A testing platform in the lab simulates the inner workings of the Tumbleweed Rover mass system but on a larger, more usable scale. My project is to design an angular attachment, seen below, that will incline the testing platform from 0 to 90 degrees at 10 degree increments. The goal is to test and observe the effects of gravity on the moving mass. The current mass system on the platform has a tendency to shake back and forth as a sensor tries to read its location. An angular attachment must hold the platform steady to get accurate readings and avoid destabilization.

Below is a SolidWorks rendering of the how the testing platform and angular attachment fit together.

The following design requirements were identified to best incline the testing platform:

  1. Must be sturdy and hold the heavy platform in place at larger angles
  2. Must allow for 10 degree increments from 0 to 90 degrees
  3. Must be modular and detachable so it can be put into storage if necessary

In the concept generation phase, I brainstormed 10 different ideas that fit the above criteria. Ideas included gear trains, pulley systems, and plated aluminum support bars. At the end of the first week, three ideas were chosen by my mentor and I. Next, I elaborated three of these designs in greater detail to determine attachment mechanisms, a rough estimate of costs, and the supporting parts. After presentation of the elaborated designs, my mentor and I chose the best option: a stationary support bar at 45 degrees that would intersect with the sides of the platform.

 The project completed the ideation phase and was ready to begin detailed design. With the current configuration, we had to be watchful of possible points of stress, especially at the rod and hinge bolt locations.
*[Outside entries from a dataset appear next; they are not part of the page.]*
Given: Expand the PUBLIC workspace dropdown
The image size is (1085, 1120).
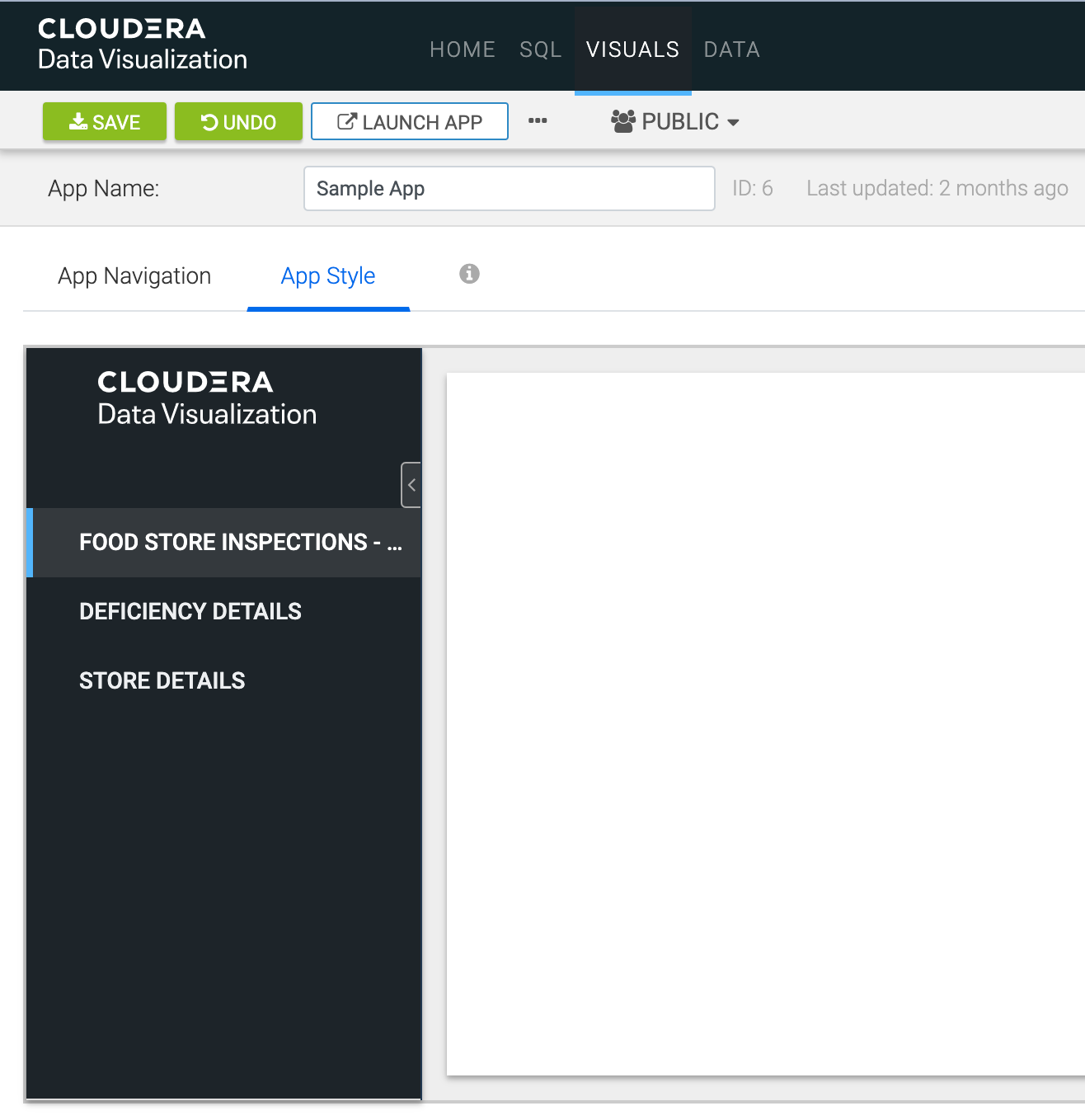Looking at the screenshot, I should coord(675,122).
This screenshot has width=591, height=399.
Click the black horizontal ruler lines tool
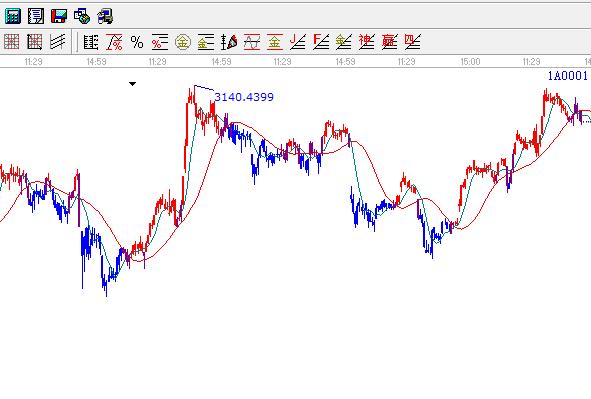pyautogui.click(x=91, y=42)
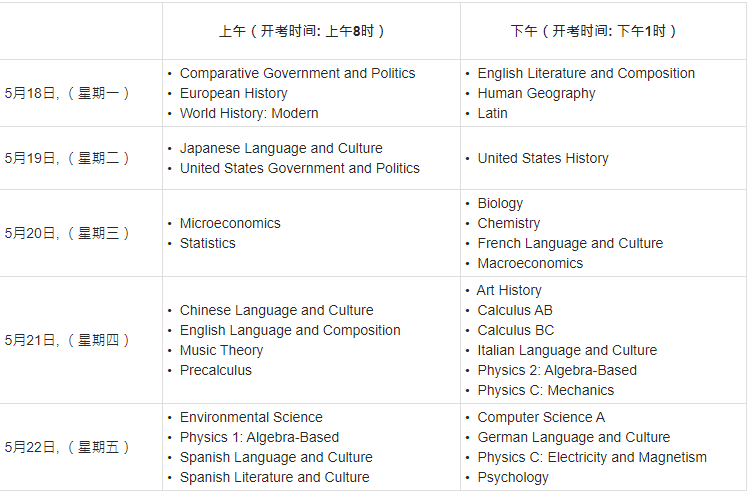
Task: Click the United States History entry
Action: click(x=543, y=158)
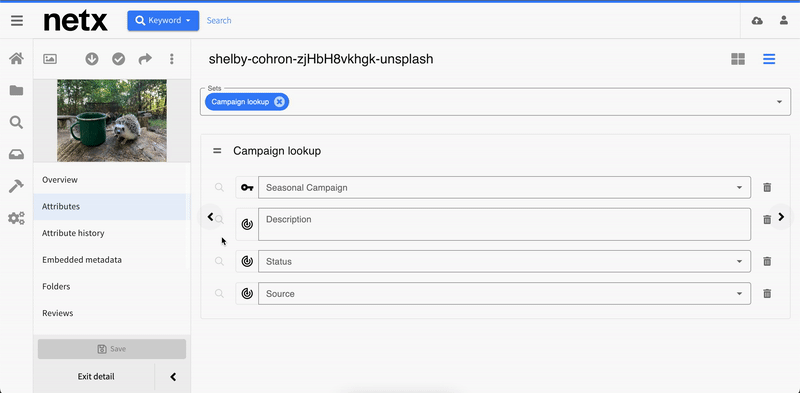
Task: Open the Folders sidebar icon
Action: pos(16,90)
In SolidWorks Simulation, I tested the part models under the maximum force applied by the platform. The bolt simulation is seen below. 

After the force analysis and simulation, I finalized the materials list to get final approval to buy parts. When they arrived, four parts needed to be sent for fabrication to drill holes for assembly. This was done by a waterjet cutting machine and milling machine.

Building the prototype, I first made the base of extruded aluminum with each spacer, hinge, and support bar bracket. It’s important for these pieces to be placed correctly because this is the “triangular base” of the attachment which will allow the platform to reach from 0 to 90 degrees. Next, I attached the steel support bar to the support bracket. The bar will have 9 holes for each 10 degree increment.

Now that the angular attachment was done, the process of lining up the platform base with the hinge spacers was next. I measured the correct distance for the rod hinge at desired degree angles which attaches to the bottom of the platform. The rod hinge is how the platform rests on the support of the angular attachment. It is crucial that the holes of the rod hinge and support bar line up. 

As the final assembly came together, I was able to successfully position the platform at various angles. All parts that were ordered and those that were later machined came together as I had modeled.

I made one modification during the assembly process by moving the rod hinge from the outer slot to the inner slot on the platform to avoid interference at zero degrees. The calculations and careful planning in the background phase helped streamline the assembly phase.

Over the past two semesters, I was able to truly implement the engineering design process and I look forward to making modifications for a version 2 of the angular attachment. This has been an invaluable experience and I’m grateful for the guidance of my supervisor, Daria Talaski, and faculty advisor, Dr. Andre Mazzoleni.